Last month, Gov. Tina Kotek said she would accept the recommendations of a task force put in place over the summer to study how best to help Portland recover from its host of problems. The solutions recommended by the task force were really just common sense. The city would need to hire more police and put an end to open air drug use. In short, Portland would undo some of the things it had done to itself in 2020. That’s when the city voted to defund police and the state voted for Measure 110 which legalized hard drugs, including fentanyl.
Having accepted the plan to correct these failures last month, this week Gov. Kotek and Mayor Wheeler jointly announced a 90-day drug emergency in the city.
Oregon Gov. Tina Kotek, Multnomah County Chair Jessica Vega Pederson and Portland Mayor Ted Wheeler each made an emergency declaration to address the public health and public safety crisis in Portland’s Central City, citing overdoses, deaths and fear driven by fentanyl use, according to a Tuesday press release.
“Our country and our state have never seen a drug this deadly and addictive, and all are grappling with how to respond,” Kotek said in the release.
Oregon voters passed Measure 110 in 2020, which decriminalized some use of hard-drugs, including fentanyl, a potent synthetic opioid. The measure has received criticism, as opioid overdose deaths steadily climbed since.
Opioid overdose deaths in the state increased from 280 in 2019 to 956 in 2022, according to the state’s data.
Again, the story here is that progressive voters in the state are utopian dreamers with no common sense. Legalizing drugs has made the use of drugs far more common and, not surprisingly, a lot more people are dying as a result. A moderately smart 7-year-old could have predicted this but not the majority of Oregon voters.
So what will this emergency actually accomplish? It will create a new downtown command center, which sounds like less of a command center and more of a linkage center. It will also slightly increase police patrols looking for drug dealers. But as for metrics for success, well there aren’t any.
People addicted to fentanyl who interact with first responders in Portland’s downtown in the next 90 days will be triaged by this new command center. Staff can connect people with various resources from a bed in a drug treatment center to meeting with a behavioral health clinician to help with registering for food stamps…
The effort also extends the Portland Police Bureau’s partnership with Oregon State Police to jointly patrol downtown streets for fentanyl sales. It additionally kicks off information campaigns centered on drug use prevention and recovery programs across the region. The county will expand outreach and training on how to administer Narcan, an overdose-reversal drug.
The program doesn’t establish any goals to measure success. Kotek said the next 90 days will provide a road map for the next steps.
Forgive me for sounding cynical, but a 90-day emergency with no goals and no metrics sounds like a PR exercise to me. Three months from now the mayor and the governor can proclaim it a big success with no fear of contradiction. Generally speaking, all of the media coverage of this effort seems a bit too credulous. Kudos to the NY Times for at least pinning the tail on the donkey, so to speak.

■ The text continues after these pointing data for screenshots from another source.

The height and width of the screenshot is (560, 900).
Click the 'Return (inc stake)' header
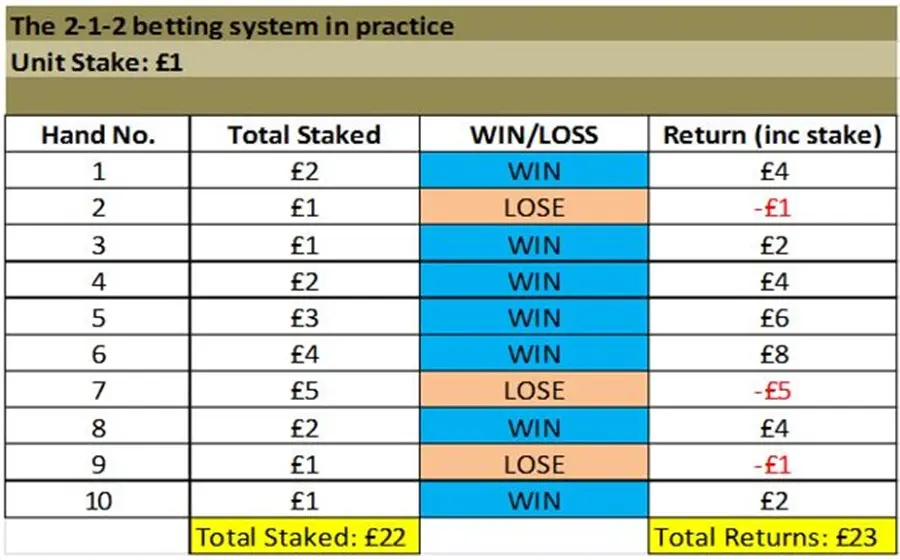(x=772, y=134)
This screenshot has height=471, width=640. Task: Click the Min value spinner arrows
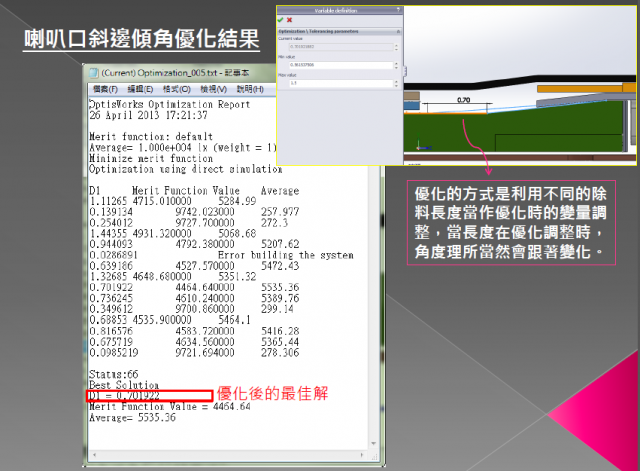(396, 65)
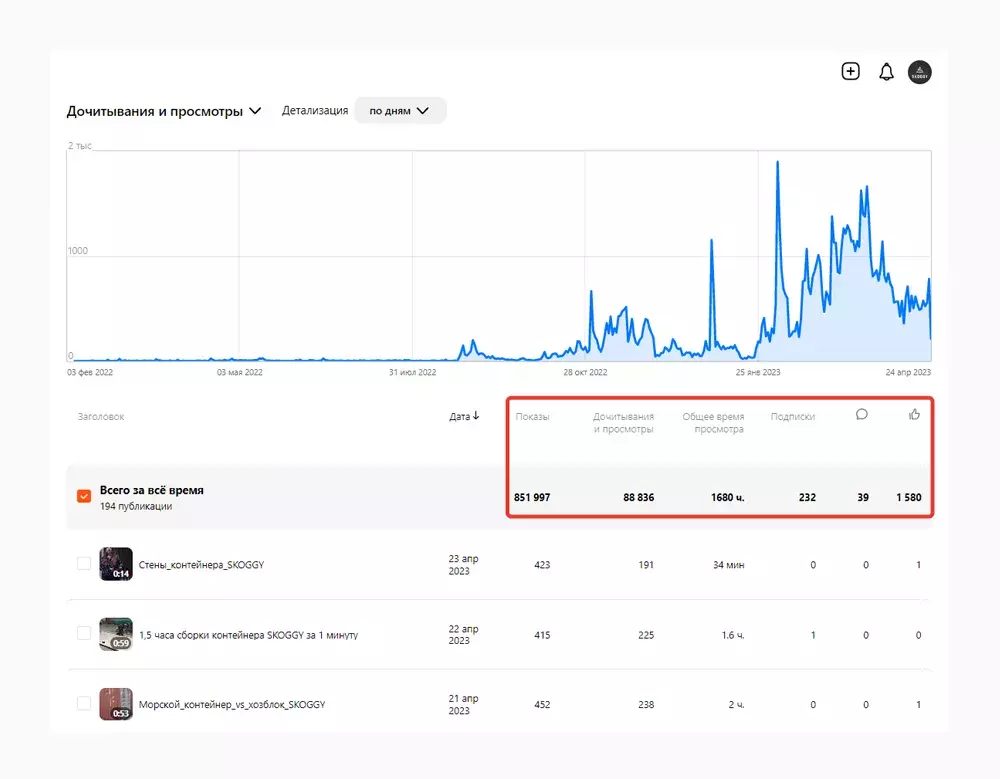
Task: Tick the checkbox for Морской_контейнер_vs_хозблок_SKOGGY
Action: [84, 704]
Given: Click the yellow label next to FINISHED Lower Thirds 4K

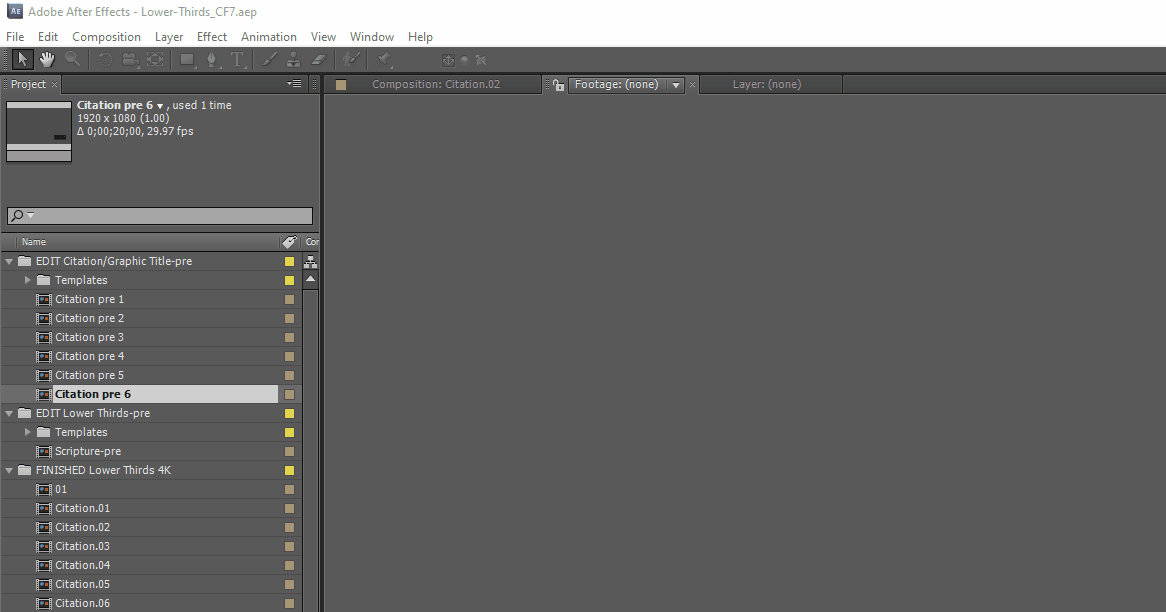Looking at the screenshot, I should (289, 470).
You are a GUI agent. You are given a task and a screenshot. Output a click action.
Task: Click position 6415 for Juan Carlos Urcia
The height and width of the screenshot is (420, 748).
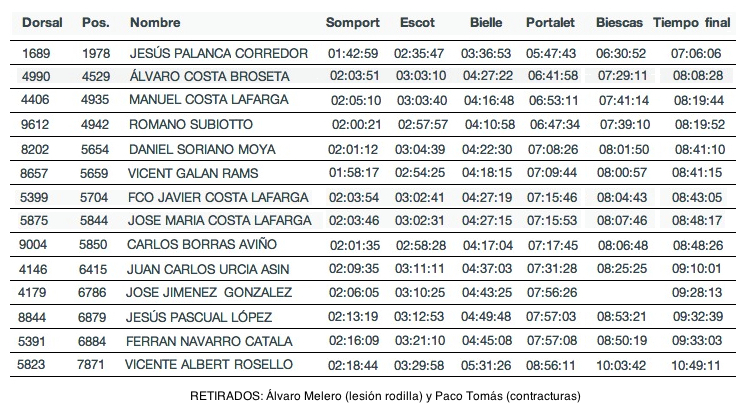point(94,268)
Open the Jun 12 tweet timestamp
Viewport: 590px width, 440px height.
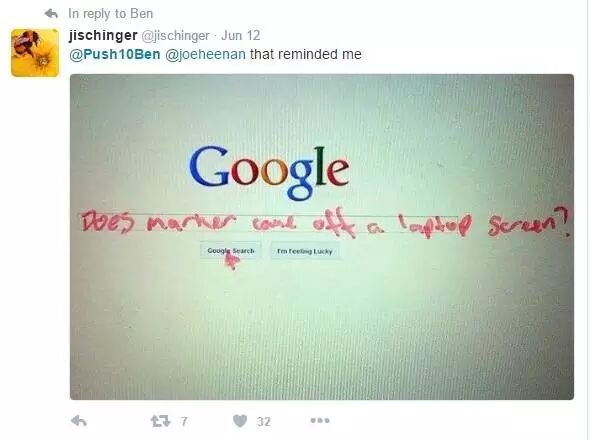(x=240, y=35)
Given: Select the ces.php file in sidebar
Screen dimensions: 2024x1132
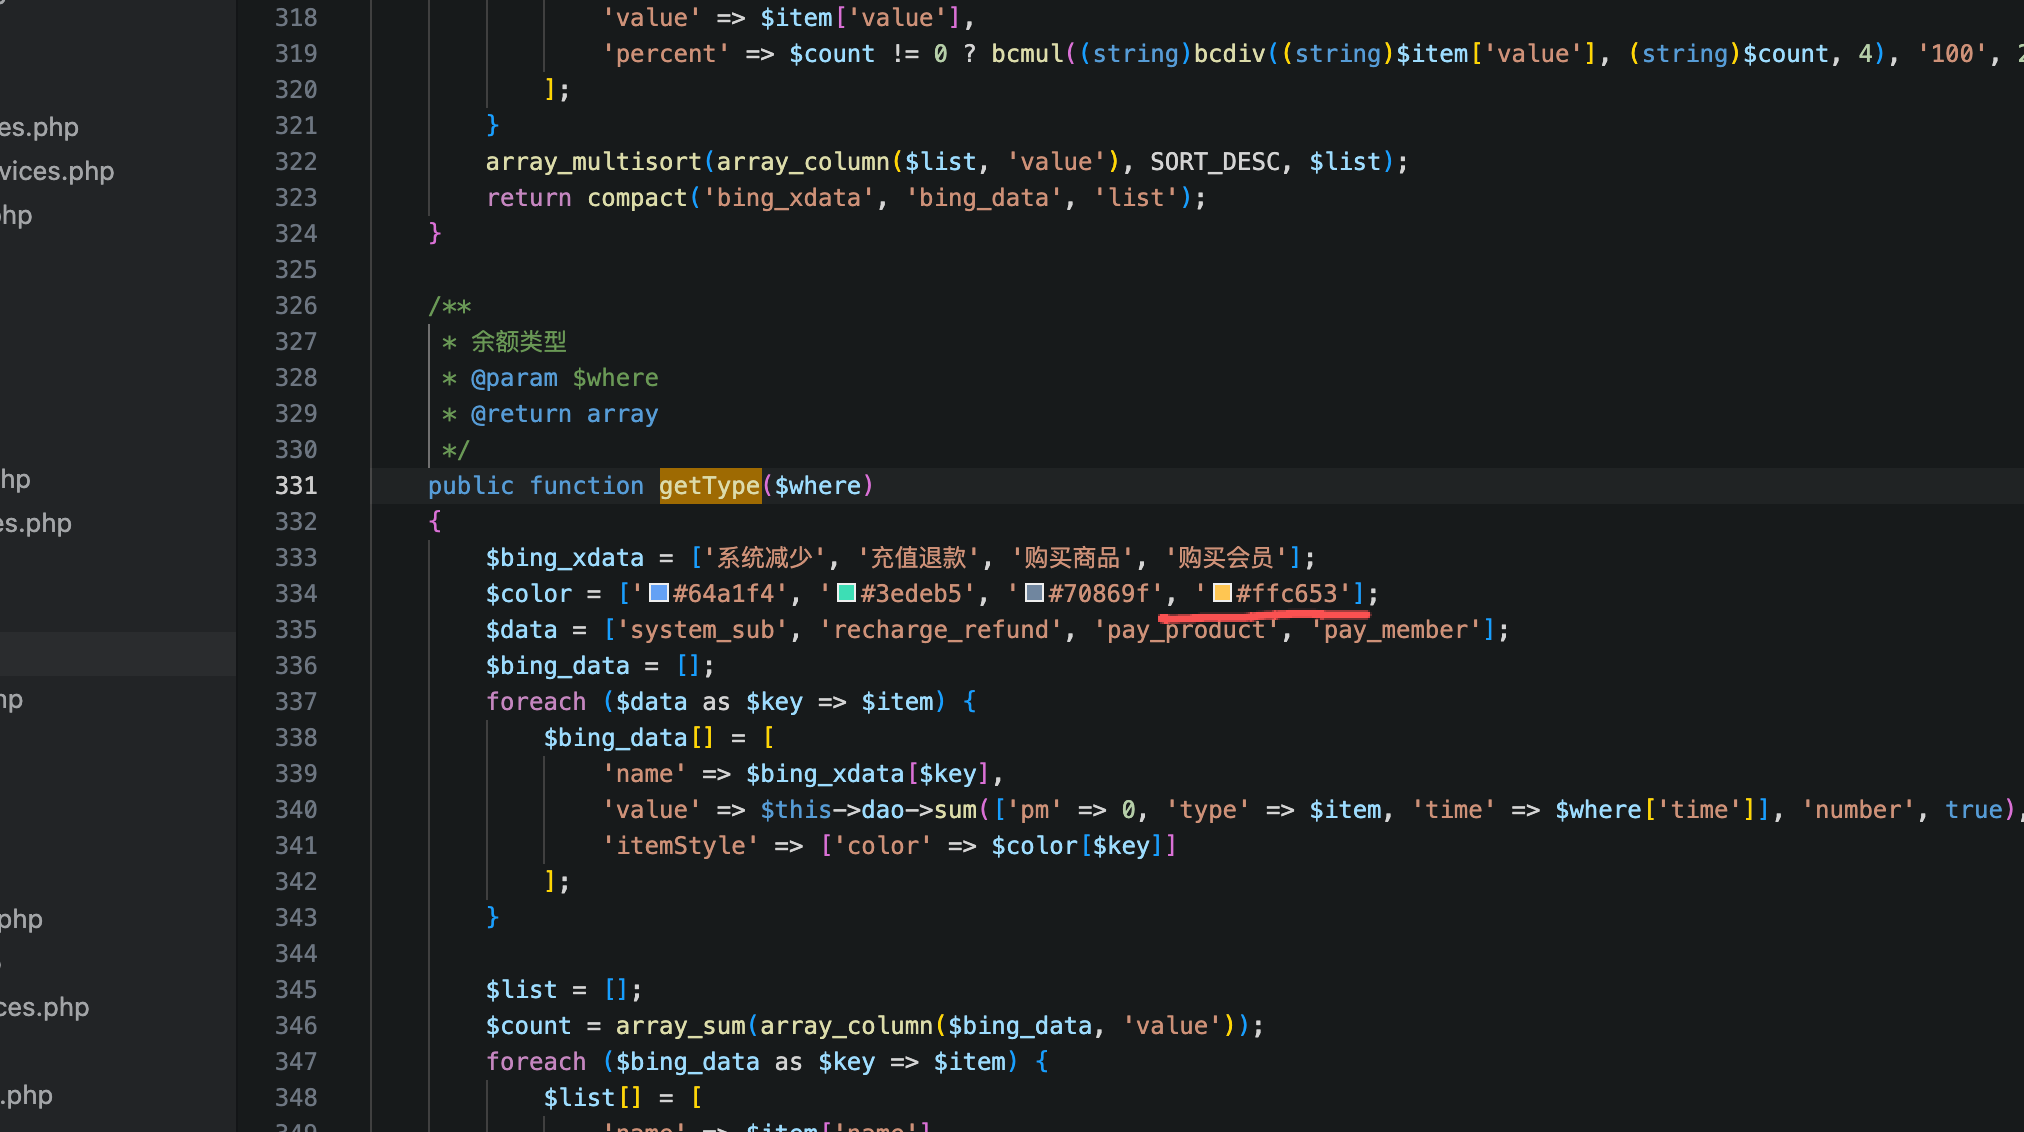Looking at the screenshot, I should (x=45, y=1007).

Many cities are struggling with the fallout from fentanyl. In Oregon, the problem was accelerated by a law voters passed in 2020 that decriminalized the use of so-called hard drugs, including methamphetamine and fentanyl, and not just marijuana, which was already legal in Oregon and many other states. At the time of its passage, Measure 110 was celebrated as a first-in-the-nation law, an attempt to recognize drug addiction as a health problem, not a crime.
Under this law, Measure 110, the police are supposed to refer people they see using fentanyl to treatment, and not send them to jail. But, in reality, many fentanyl users have ignored these referrals and continue to use the drug openly in parks, on city buses and in front of restaurants with impunity.
Liberal elected officials in many U.S. cities have been wary about returning to policies of the past that focused on arresting and jailing drug addicts rather than getting them into treatment.
But in many of those cities, widespread disorder has alienated even liberal-minded voters, forcing leaders to take a harder-line approach.
Progressives created this mess and now it’s so bad that even some lefties are sick of it. Whether they are sick enough of it to change things fundamentally it remains to be seen. The article goes on to say that while there probably won’t be much opposition to this emergency declaration, there probably will be pushback once Gov. Kotek tries to actually overturn Measure 110. In other words, just because this has been an obvious disaster doesn’t necessarily mean that Oregon progressives have learned their lesson.